_WORK TO DO:_
Report only the number of lines in the listing below that contain the word "Tick", counting a match only when its case is the same.

[START OF DATA]

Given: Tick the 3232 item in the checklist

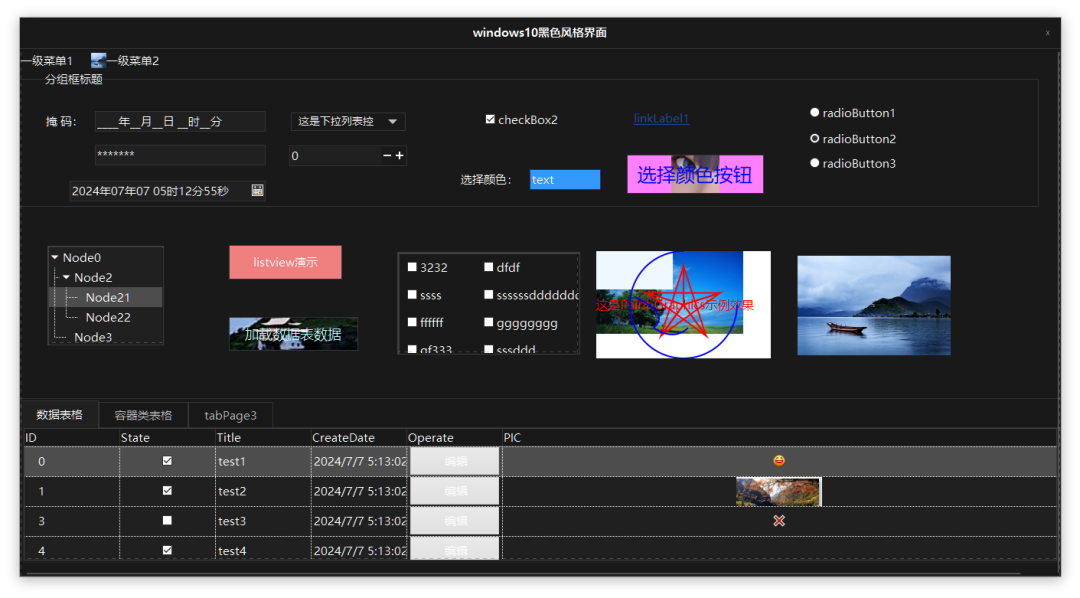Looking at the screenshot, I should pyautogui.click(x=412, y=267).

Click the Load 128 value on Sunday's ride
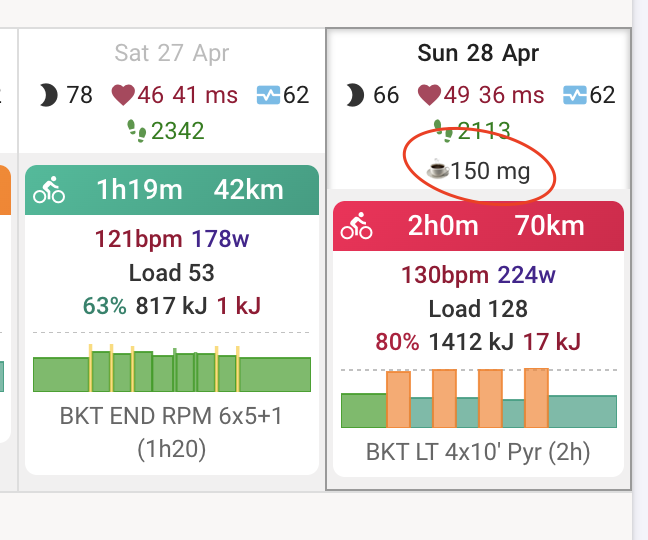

[END OF DATA]
[START OF DATA]

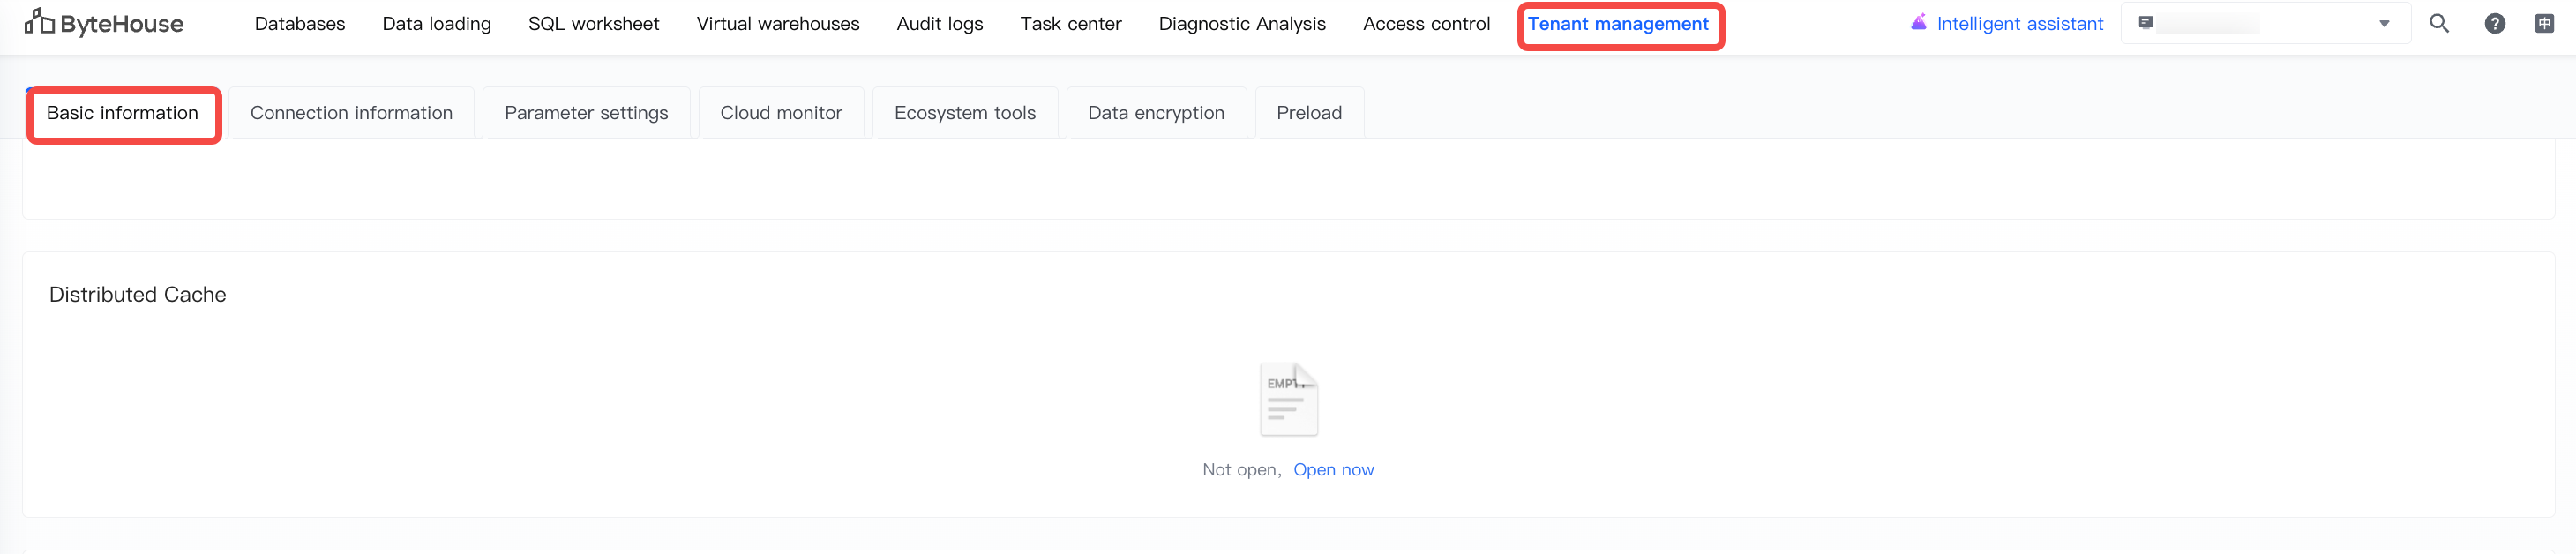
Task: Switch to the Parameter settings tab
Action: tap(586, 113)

[END OF DATA]

_PROBLEM SOLUTION:_
1